Assigned task –
Lines before the one containing "You are a computer-use agent. The height" are left out; copy that line and every later line through the end of the data exactly.

(Saved data entries)
****************************************

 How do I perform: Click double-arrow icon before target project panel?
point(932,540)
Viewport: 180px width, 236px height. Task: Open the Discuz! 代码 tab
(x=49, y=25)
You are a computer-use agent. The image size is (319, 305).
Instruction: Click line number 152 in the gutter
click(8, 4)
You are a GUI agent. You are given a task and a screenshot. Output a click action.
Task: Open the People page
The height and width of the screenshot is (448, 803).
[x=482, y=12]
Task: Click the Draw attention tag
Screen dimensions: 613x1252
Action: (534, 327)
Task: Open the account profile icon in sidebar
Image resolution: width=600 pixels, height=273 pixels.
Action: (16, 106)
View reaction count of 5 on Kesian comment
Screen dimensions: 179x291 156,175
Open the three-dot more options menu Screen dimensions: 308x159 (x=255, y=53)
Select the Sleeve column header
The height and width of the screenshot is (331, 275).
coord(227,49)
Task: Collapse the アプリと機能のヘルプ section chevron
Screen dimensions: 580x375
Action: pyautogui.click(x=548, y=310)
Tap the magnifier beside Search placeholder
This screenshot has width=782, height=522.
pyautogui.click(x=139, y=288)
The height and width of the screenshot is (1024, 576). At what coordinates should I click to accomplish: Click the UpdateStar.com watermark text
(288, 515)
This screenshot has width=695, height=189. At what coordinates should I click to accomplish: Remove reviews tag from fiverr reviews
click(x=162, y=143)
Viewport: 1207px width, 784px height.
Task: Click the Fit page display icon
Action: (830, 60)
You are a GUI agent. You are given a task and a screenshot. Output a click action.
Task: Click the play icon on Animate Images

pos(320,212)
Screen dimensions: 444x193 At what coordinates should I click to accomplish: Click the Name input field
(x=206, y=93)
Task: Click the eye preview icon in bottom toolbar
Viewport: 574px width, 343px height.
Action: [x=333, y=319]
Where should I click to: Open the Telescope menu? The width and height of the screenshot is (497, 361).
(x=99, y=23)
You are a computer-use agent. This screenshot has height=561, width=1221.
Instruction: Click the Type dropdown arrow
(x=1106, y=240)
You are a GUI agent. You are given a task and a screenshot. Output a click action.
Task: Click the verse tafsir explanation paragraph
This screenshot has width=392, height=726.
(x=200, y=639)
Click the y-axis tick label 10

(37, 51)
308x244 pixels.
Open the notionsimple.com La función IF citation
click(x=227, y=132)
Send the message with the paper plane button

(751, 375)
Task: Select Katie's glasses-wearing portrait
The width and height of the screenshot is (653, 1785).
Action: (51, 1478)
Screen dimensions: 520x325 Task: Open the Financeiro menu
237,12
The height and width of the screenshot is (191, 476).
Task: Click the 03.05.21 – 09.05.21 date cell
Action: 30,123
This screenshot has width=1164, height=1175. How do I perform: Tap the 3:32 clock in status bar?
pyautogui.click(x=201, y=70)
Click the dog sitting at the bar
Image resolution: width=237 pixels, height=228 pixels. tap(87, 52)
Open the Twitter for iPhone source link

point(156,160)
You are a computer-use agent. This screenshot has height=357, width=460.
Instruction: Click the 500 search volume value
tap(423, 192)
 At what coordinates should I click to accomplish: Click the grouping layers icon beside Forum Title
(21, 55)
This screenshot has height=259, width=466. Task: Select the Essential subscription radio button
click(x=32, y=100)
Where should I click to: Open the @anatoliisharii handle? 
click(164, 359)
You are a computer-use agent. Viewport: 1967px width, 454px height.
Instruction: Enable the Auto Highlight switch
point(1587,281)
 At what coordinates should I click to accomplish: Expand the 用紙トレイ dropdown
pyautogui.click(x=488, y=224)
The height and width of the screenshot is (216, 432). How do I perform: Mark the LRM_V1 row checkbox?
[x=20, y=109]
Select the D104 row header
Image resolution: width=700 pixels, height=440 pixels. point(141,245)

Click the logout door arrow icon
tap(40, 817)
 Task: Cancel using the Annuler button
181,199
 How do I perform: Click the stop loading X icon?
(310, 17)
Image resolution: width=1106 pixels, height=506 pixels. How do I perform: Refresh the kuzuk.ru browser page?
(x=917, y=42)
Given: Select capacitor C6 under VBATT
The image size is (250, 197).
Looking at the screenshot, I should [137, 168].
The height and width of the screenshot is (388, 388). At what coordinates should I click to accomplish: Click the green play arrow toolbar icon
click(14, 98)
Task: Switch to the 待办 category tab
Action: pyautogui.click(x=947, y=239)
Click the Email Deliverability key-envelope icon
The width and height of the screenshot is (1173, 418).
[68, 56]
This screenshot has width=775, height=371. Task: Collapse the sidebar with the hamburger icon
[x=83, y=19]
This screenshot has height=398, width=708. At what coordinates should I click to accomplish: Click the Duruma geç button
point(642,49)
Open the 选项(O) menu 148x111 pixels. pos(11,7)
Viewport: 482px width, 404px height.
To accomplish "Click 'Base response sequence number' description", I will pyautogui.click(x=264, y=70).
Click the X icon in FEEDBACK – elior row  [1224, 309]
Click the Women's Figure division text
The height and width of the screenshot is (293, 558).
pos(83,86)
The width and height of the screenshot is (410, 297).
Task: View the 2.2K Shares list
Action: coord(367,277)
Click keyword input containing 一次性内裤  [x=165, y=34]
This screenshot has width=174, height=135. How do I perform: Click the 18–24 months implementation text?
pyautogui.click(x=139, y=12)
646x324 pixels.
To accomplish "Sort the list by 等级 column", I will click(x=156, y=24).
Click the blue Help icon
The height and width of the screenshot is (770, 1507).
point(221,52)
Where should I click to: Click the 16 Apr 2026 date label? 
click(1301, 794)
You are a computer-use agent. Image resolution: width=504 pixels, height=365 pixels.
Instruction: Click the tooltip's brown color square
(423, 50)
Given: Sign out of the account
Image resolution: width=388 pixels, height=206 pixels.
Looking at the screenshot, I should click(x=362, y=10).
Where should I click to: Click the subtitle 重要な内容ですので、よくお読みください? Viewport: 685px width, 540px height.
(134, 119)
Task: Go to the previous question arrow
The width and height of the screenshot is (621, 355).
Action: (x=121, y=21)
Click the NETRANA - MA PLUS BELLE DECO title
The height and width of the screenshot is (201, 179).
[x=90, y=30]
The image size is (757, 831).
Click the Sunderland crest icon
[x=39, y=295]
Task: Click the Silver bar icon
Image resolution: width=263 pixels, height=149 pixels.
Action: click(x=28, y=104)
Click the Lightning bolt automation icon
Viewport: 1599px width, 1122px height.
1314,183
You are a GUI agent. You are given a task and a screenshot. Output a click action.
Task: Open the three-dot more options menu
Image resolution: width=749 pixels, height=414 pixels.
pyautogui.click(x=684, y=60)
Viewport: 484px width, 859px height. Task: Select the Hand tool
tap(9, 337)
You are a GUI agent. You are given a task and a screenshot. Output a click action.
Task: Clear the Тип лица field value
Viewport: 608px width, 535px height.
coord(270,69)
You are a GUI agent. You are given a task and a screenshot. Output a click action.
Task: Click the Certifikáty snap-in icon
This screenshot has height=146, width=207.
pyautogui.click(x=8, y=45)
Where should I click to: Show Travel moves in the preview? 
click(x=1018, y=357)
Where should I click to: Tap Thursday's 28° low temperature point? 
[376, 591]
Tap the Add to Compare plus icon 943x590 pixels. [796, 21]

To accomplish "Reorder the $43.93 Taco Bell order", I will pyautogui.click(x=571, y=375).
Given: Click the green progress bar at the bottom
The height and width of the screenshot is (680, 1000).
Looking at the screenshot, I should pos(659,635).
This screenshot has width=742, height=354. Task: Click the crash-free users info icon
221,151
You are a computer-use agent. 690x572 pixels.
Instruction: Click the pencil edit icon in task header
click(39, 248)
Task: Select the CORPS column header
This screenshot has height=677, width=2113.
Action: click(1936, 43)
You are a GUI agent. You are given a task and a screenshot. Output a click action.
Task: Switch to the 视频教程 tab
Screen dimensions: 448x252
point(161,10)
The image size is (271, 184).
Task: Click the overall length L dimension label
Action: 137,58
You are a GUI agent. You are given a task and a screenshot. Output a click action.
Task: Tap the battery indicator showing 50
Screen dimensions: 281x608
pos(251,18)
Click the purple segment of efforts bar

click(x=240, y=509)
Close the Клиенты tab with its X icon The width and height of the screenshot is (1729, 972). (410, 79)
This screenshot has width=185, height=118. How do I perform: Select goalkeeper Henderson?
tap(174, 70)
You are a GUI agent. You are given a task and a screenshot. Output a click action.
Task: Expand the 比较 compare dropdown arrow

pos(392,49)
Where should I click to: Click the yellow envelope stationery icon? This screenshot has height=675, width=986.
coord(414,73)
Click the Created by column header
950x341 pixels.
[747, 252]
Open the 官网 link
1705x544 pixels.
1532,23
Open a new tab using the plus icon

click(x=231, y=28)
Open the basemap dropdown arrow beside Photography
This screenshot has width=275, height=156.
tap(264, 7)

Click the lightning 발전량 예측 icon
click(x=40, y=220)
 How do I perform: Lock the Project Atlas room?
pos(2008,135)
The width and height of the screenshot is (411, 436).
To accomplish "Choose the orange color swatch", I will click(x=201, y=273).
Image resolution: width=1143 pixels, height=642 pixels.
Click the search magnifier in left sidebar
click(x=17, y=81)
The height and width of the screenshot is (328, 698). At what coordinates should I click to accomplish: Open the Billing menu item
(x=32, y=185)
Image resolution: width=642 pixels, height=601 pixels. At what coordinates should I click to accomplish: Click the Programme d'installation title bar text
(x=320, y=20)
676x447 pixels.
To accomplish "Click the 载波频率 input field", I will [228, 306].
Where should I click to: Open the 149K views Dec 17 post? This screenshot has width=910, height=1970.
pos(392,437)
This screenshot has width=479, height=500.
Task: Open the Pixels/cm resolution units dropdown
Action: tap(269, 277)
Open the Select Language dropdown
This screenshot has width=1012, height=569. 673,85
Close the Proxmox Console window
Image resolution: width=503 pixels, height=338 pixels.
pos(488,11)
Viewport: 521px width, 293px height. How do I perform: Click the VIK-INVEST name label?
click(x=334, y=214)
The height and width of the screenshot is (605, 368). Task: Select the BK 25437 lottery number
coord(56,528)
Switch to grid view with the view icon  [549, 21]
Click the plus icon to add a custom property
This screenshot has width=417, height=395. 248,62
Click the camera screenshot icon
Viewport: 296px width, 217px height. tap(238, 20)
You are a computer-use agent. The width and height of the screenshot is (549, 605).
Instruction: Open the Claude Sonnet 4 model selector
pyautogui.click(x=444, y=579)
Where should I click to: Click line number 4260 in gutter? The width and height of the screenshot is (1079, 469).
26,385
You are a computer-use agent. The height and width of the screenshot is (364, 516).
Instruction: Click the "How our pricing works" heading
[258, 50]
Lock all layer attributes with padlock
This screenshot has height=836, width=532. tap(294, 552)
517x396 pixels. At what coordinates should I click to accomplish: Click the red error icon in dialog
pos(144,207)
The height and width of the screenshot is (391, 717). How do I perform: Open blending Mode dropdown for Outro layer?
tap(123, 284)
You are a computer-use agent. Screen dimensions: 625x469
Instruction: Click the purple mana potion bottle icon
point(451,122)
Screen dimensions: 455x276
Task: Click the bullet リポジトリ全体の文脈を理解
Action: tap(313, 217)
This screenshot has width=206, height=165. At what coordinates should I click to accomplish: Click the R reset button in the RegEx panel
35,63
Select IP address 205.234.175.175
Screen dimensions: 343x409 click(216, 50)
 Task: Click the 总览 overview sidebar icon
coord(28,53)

****************************************

Reply –
You are a computer-use agent. The height and width of the screenshot is (364, 516).
Instruction: Click the "How our pricing works" heading
[258, 50]
Lock all layer attributes with padlock
This screenshot has height=836, width=532. tap(294, 552)
517x396 pixels. At what coordinates should I click to accomplish: Click the red error icon in dialog
pos(144,207)
The height and width of the screenshot is (391, 717). How do I perform: Open blending Mode dropdown for Outro layer?
tap(123, 284)
You are a computer-use agent. Screen dimensions: 625x469
Instruction: Click the purple mana potion bottle icon
point(451,122)
Screen dimensions: 455x276
Task: Click the bullet リポジトリ全体の文脈を理解
Action: tap(313, 217)
This screenshot has width=206, height=165. At what coordinates should I click to accomplish: Click the R reset button in the RegEx panel
35,63
Select IP address 205.234.175.175
Screen dimensions: 343x409 click(216, 50)
 Task: Click the 总览 overview sidebar icon
coord(28,53)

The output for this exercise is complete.